** Exercise details **
From the entries below, determine the number of lines that contain "computer". Give that number by itself.

Collected data
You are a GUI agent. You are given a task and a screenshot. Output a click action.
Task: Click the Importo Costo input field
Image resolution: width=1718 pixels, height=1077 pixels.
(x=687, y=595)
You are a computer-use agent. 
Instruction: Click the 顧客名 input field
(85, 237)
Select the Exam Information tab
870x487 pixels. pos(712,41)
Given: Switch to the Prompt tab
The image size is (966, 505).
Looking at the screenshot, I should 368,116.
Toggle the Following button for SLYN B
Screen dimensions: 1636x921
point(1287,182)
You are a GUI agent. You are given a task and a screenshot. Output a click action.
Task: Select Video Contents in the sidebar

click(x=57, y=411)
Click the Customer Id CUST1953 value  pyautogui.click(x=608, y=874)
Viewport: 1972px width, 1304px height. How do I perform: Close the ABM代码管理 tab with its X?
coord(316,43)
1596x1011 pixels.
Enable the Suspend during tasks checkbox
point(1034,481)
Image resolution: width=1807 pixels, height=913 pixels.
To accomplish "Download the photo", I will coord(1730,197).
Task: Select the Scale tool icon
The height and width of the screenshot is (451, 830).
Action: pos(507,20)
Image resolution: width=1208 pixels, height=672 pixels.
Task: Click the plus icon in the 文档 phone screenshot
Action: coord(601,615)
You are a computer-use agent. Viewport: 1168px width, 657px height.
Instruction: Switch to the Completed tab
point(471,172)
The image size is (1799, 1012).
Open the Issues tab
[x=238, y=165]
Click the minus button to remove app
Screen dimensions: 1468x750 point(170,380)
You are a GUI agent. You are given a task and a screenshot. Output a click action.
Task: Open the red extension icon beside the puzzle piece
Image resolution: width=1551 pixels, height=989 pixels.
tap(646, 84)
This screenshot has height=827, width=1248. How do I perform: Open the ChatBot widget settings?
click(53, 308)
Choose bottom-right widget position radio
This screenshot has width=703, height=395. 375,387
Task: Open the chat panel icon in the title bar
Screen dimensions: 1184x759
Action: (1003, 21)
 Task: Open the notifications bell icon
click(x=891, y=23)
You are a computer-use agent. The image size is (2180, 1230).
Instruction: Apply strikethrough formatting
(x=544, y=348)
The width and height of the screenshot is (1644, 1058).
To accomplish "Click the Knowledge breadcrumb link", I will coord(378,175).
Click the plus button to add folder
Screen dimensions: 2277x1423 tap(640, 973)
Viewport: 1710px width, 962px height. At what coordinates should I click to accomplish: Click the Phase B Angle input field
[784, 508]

** Your solution **
3